**PROVIDED DATA:**
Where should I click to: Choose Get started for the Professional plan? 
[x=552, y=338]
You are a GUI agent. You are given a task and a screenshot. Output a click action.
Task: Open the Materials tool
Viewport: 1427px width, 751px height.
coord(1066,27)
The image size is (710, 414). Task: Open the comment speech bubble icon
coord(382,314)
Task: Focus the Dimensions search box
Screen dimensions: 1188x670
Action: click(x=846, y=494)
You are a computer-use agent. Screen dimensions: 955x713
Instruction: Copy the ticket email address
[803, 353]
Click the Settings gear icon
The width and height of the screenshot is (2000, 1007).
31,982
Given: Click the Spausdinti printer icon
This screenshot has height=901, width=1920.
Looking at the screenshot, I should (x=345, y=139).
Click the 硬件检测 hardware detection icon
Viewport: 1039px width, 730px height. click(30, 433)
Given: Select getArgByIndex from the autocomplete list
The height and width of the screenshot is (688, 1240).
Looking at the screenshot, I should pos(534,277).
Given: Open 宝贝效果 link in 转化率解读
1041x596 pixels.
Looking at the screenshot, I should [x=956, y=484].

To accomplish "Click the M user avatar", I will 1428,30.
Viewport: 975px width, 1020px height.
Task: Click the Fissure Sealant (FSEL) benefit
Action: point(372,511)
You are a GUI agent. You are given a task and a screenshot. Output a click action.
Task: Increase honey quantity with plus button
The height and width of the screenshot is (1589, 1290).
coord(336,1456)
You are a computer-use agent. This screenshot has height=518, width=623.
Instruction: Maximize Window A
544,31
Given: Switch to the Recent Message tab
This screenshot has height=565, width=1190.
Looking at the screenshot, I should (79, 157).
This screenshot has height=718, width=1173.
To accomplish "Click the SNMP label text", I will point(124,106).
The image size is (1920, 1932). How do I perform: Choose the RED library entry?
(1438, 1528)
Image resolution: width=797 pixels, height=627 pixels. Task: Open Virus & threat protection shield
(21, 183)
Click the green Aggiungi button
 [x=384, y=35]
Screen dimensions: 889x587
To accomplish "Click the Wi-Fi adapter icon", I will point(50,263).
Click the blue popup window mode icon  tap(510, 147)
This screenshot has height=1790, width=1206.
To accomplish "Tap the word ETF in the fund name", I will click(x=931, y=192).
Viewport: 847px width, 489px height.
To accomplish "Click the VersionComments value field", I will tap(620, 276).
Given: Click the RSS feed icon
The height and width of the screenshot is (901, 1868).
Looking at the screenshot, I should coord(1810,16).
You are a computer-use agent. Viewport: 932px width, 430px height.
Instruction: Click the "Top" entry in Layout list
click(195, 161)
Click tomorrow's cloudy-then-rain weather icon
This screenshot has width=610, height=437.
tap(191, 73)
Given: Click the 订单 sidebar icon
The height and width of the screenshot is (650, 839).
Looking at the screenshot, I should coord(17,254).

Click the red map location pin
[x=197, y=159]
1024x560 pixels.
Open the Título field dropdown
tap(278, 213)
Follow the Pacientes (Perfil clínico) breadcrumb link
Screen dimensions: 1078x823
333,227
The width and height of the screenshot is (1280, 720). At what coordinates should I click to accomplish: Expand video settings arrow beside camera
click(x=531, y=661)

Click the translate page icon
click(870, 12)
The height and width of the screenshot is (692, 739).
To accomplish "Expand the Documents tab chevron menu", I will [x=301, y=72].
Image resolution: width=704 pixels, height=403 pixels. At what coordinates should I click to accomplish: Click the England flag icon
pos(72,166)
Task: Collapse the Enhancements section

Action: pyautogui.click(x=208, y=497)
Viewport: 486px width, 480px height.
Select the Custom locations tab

**REQUIRED WORK:** Scan the material line by line and report each one that contains "agent".

**WRITTEN RESPONSE:**
You are a GUI agent. You are given a task and a screenshot. Output a click action.
You are a computer-use agent. Screen dimensions: 955x713
You are a GUI agent. You are given a task and a screenshot. Output a click action.
You are a computer-use agent. This screenshot has height=518, width=623.
You are a computer-use agent. Viewport: 932px width, 430px height.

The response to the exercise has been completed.